Inovys II-E
2019-02
Uw rolstoel gebruiken
20
NL
Medium stoepranden (op of af)
Deze moeten achterwaarts genomen worden met een begeleider:
1.
De begeleider draait de rolstoel om zodat de achterwielen de
stoeprand eerst bereiken (G/H).
2.
Afrijden: Leun voorwaarts (G) om uw zwaartepunt naar voor te
verplaatsen.
Oprijden: Leun achterwaarts (H) om uw zwaartepunt naar achter te
verplaatsen.
3.
De begeleider trekt de rolstoel zachtjes op/af de stoeprand.

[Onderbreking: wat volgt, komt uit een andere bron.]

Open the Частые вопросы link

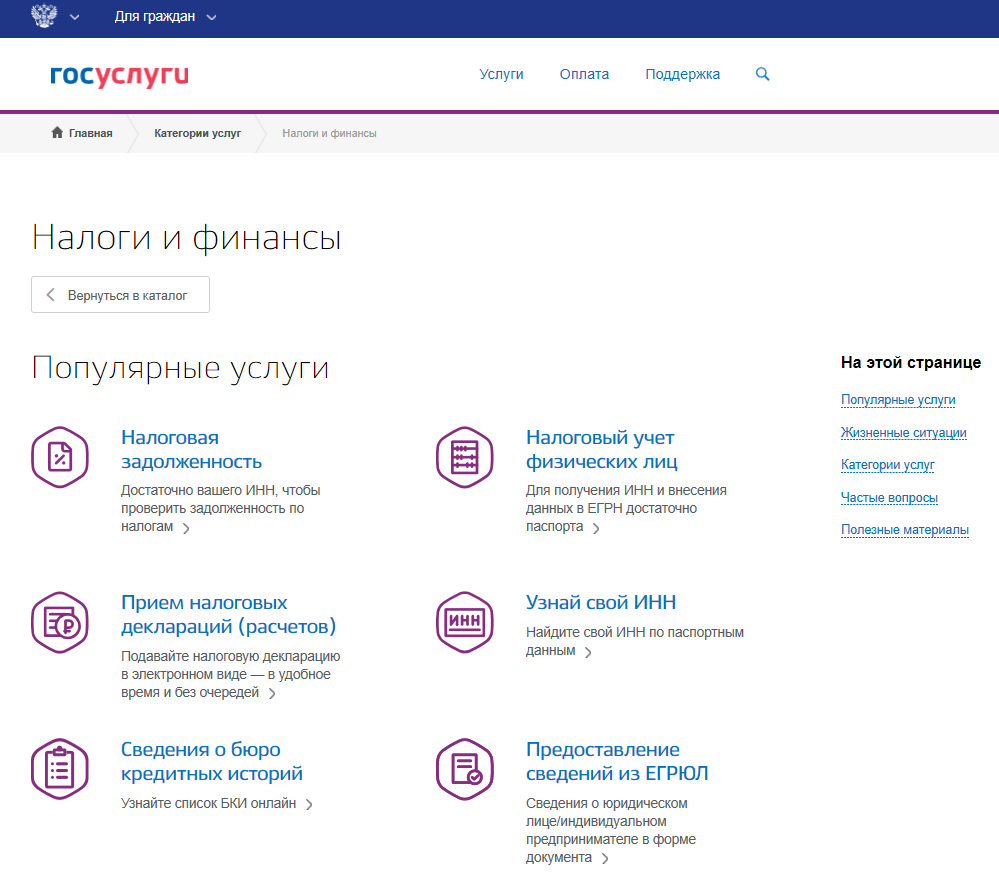click(x=889, y=497)
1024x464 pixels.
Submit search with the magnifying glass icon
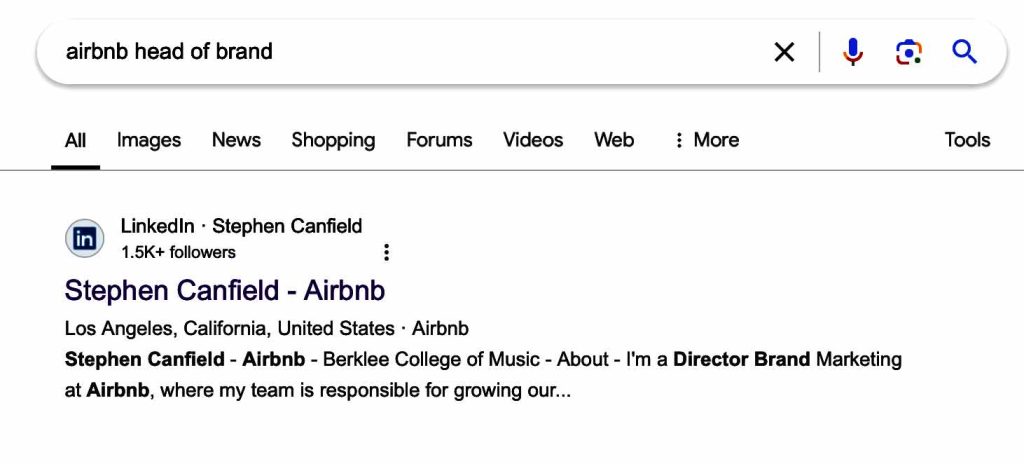[965, 51]
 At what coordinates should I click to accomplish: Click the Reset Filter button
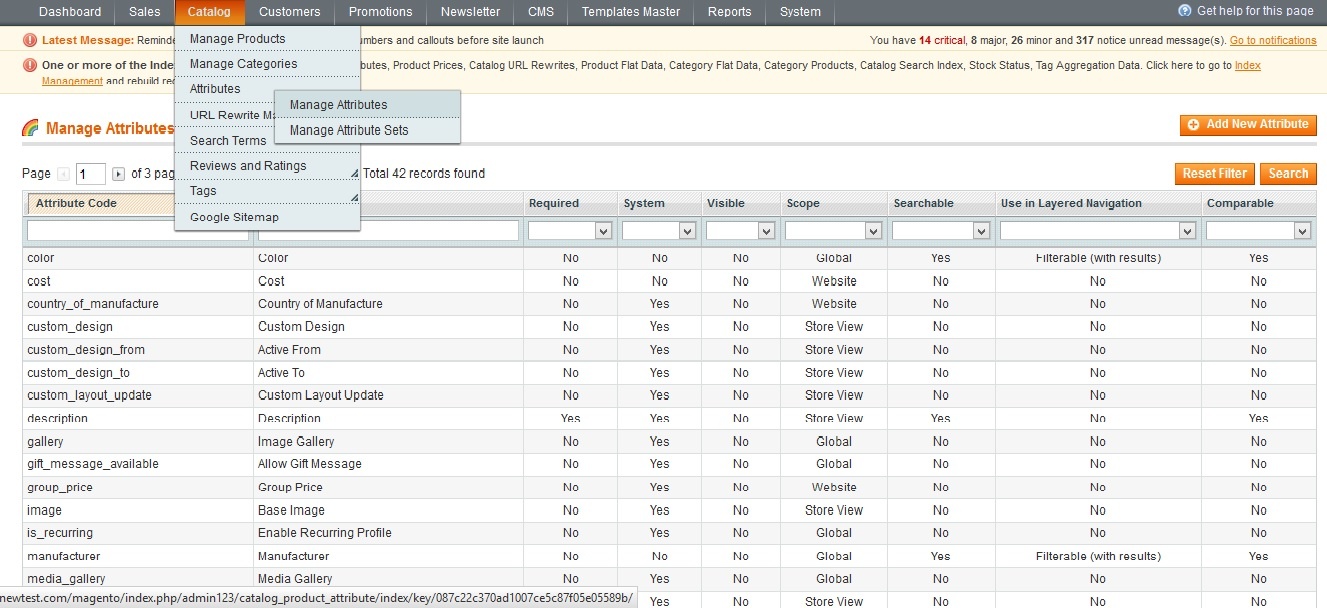[x=1214, y=173]
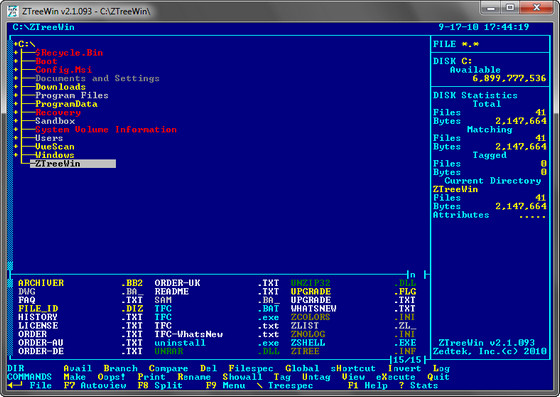This screenshot has height=397, width=560.
Task: Click the left scrollbar thumb of file pane
Action: (x=10, y=283)
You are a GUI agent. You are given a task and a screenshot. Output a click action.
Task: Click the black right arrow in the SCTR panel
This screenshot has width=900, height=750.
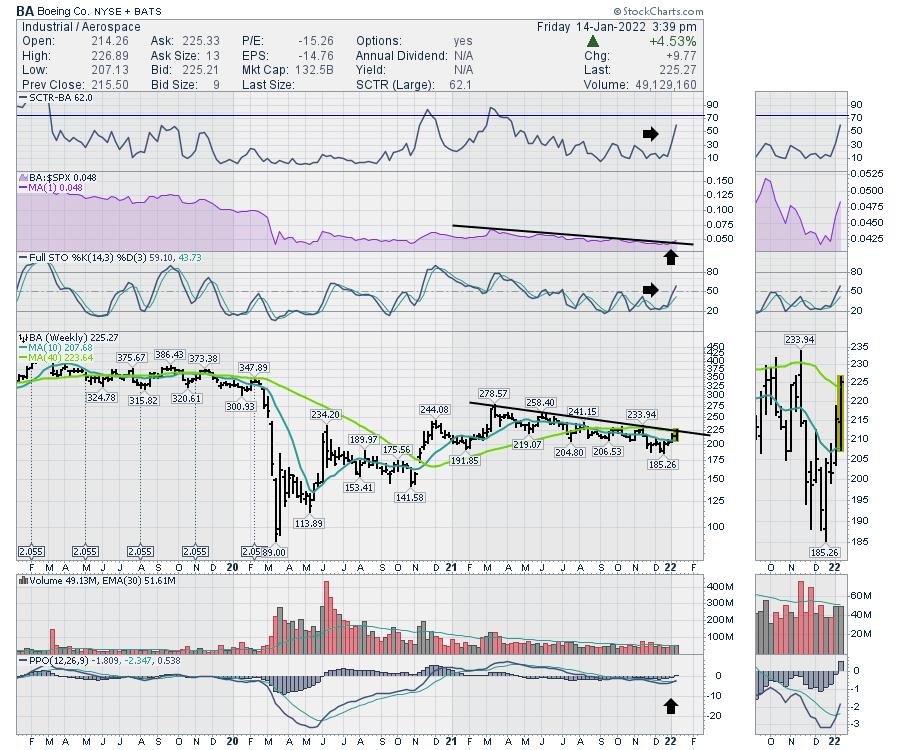(x=650, y=133)
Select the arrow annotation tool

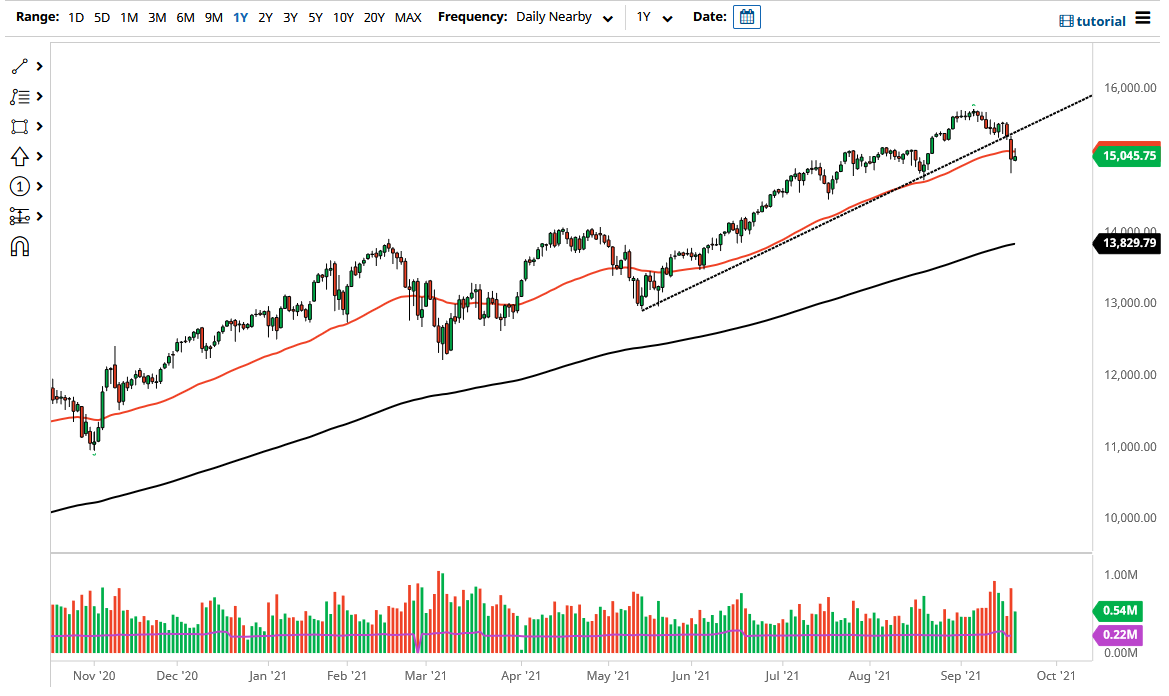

Figuur 13 Medium stoepranden nemen met een begeleider
Hoge stoepranden
Hoge stoepranden, maar onder de maximaal toegestane hoogte (zie §5), moeten genomen
worden met behulp van twee begeleiders.
Afrijden:
1.
Verwijder de voetsteunen.
2.
De begeleider beweegt de rolstoel voorwaarts naar de stoeprand.
3.
Leun achterwaarts om de druk op de voorwielen te verminderen.
4.
De begeleider houdt de handgrepen stevig vast en gebruikt indien nodig de
trapdop om de voorwielen omhoog te houden totdat ze de stoeprand voorbij zijn.
5.
De tweede begeleider neemt het frame van de rolstoel aan de voorzijde vast en
trekt de achterwielen over de stoeprand.
6.
De eerste begeleider vermindert de druk op de handgrepen en trapdop om de
voorwielen op de grond te plaatsen.
Oprijden
1.
Verwijder de voetsteunen.
2.
De eerste begeleider draait de rolstoel om zodat de achterwielen de stoeprand
eerst bereiken.
3.
Leun achterwaarts om uw zwaartepunt naar achter te verplaatsen.
4.
De tweede begeleider neemt het frame van de rolstoel aan de voorzijde vast en
trekt/duwt de achterwielen over de stoeprand. De eerste begeleider houdt de
handgrepen stevig vast en tilt ze op om te voorkomen dat de rolstoel omkantelt.